Ellington, 292 Ga. at 135-36 (7) (e) (punctuation omitted) (emphasis supplied).
And here, prostitution was arguably a critical fact of the case. Indeed, it was a focal point of Murphy's defense such that prohibiting questions about prostitution created "a real risk that juror partiality driven by the fact at issue will not otherwise be identified in voir dire."
Id. at 137 (7) (e).
Even so, we must still consider whether the trial court's abuse of discretion amounted to reversible error. As the Supreme Court of Georgia has explained, "[t]o the extent that the court's ruling violated [Murphy's] statutory rights under OCGA § 15-12-133, the error may be deemed harmless if the State can show that it is highly probable that the error did not affect the result of the trial." But to the extent that the ruling impaired Murphy's constitutional right to due process, we could "affirm only if the error was harmless beyond a reasonable doubt." In this matter, as noted supra, Murphy's principal defense was that she was only at Webb's house because she was a victim of sex trafficking, forced into prostitution. And although the jury acquitted Murphy of all but one charge, it is possible that she could have chosen an even more sympathetic jury if at least one of the jurors selected expressed a view on the prostitution issue that would have led Murphy to use a peremptory strike to remove him or her. Given these particular circumstances, we simply cannot say it was highly probable that the error did not affect the trial result, much less that the error was harmless beyond a reasonable doubt. Accordingly, we reverse Murphy's false- imprisonment conviction and remand the case for retrial on that charge if the State chooses to do so before a properly qualified jury.
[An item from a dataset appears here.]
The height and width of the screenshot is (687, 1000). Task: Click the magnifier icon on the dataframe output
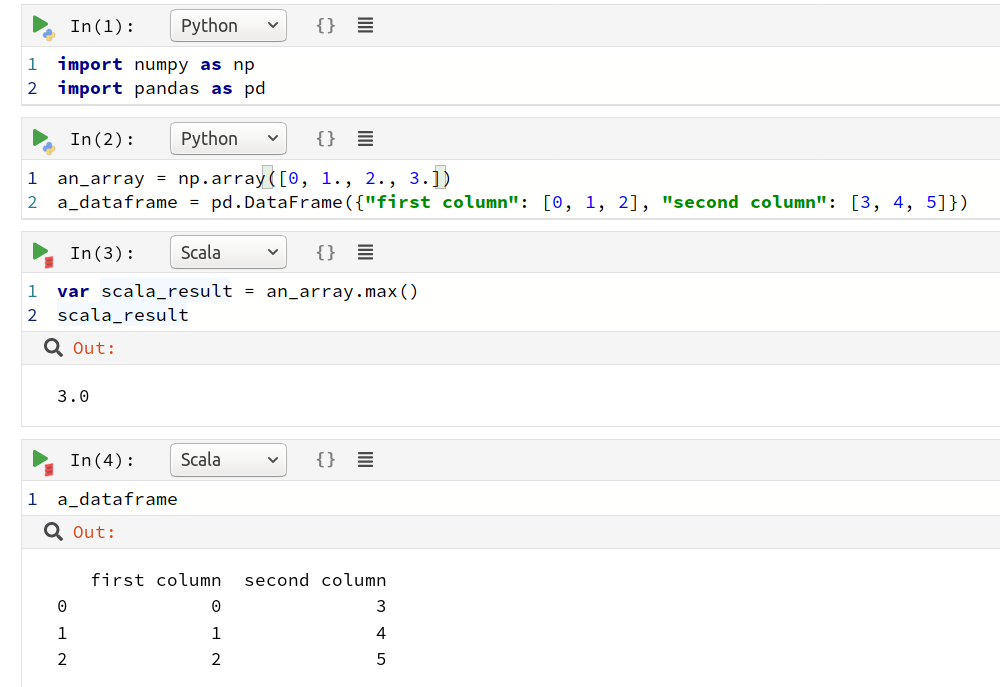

Id. at 138 (7) (f); see Legare, 256 Ga. at 303-04 (1) (addressing a violation of the statutory right to adequate voir dire by determining if it was highly probable that the error was harmless).
Ellington, 292 Ga. at 138 (7) (f); see Chapman v. California, 386 U.S. 18, 24 (III) (87 S.Ct. 824, 17 L.Ed.2d 705) (1967) (holding that, "before a federal constitutional error can be held harmless, the court must be able to declare a belief that it was harmless beyond a reasonable doubt").
See Ellington, 292 Ga. at 138-39 (7) (f) (holding trial court's refusal to allow defendant to ask voir dire questions to elicit any partiality of prospective jurors based on the status of two murder victims as young children was not harmless as to death sentences because it could not be said with the necessary confidence that not a single juror would have automatically imposed the death sentence for any child murder or that at least one prospective juror would have expressed a bias on the issue that would have resulted in a peremptory strike).
Judgment affirmed in part, reversed in part, and case remanded.
Padgett, J, fully concurs in Divisions 1-3, and concurs in judgment only in Division 4; Brown, J, concurs in judgment only.